September 6, 1997 - Midday presents two segments about helping the homeless. In the first half hour, a rebroadcast of reporter Dan Olson's Voices of Minnesota interview with the head of Catholic Charities of Minnesota, Rev. Jerome Boxleitner. In the second half hour a rebroadcast of the MPR documentary Loaves and Fishes, about a Duluth Catholic facility for helping the homeless.
November 10, 1997 - MPR’s Mary Stucky profiles The Minnesota Klezmer Band. Stucky interviews band members Joseph Vass and Jerry Gotler, who describe what’s behind the music of klezmer.
November 28, 1997 - Midday presents an NPR recording of Norman Corwin's play The Secretariat. Performers include Hume Cronyn, William Shatner, and Tandy Cronyn (who is Hume's daughter).
April 6, 1998 - MPR’s Bob Potter talks with Reverends David Johnson and Ronald Smith. The pastors say they've been trying to lead a joint church - and the broader community - in a difficult process called racial reconciliation.
April 27, 1998 - As part of MPR's month-long series of programs and reports on "Religion in Everyday Life,” Lynn Neary, National Public Radio's religion correspondent, gives a speech in the Twin Cities titled "Exploring the Landscape of Religious America."
April 28, 1998 - As part of MPR's month-long series of programs and reports on "Religion in Everyday Life,” this program presents various reports, interviews and commentaries compiled from the series, and looks at the contemporary impact and influence of religion in America.
April 28, 1998 - Theologian Martin Marty, director of the Public Religion Project at the University of Chicago School of Divinity, addresses the Minnesota Meeting. Marty’s speech was titled, "Religion in America: Should we Bring Religion Out of the Shadows and into Public Life?" Speech is followed by a question and answer period. Minnesota Meeting is a non-profit corporation which hosts a wide range of public speakers. It is managed by the Hubert H. Humphrey Institute of Public Affairs at the University of Minnesota.
June 1, 1998 - The Church of St. Louis, King of France (aka “The Little French Church”) in downtown St. Paul introduces its brand new pipe organ. The organ is the centerpiece of a campaign to renovate the church, which was designed by French architect Emmanuel Louis Masqueray in 1909. The architect also designed the St. Paul Cathedral and the Basilica of St. Mary in Minneapolis, but Masqueray called the Church of St. Louis his 'little gem'...and church officials say the new organ will be its crowning jewel.

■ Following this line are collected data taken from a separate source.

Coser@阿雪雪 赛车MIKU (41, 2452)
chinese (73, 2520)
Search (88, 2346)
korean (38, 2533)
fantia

August 4, 1998 - Susan Stamberg report on Miep Gies, a Dutch woman who hid Anne Frank and her family from the Nazis for 25 months before they were discovered on August 4, 1944. Gies was the woman who preserved Anne Frank's diary. Report is followed by Dan Olson interviewing Lucy Smith, a Holocaust survivor.
November 26, 1998 - Cuomo, former New York governor, speaking at Adath Jeshurun Congregation in Minnetonka about community involvement. After speech, program presents a report from MPR’s John Rabe on Eric Sevareid, CBS journalist and commentator on CBS Evening News. Sevareid was a North Dakota native and went to University of Minnesota. Program closes out with various individuals “giving thanks” for Thanksgiving.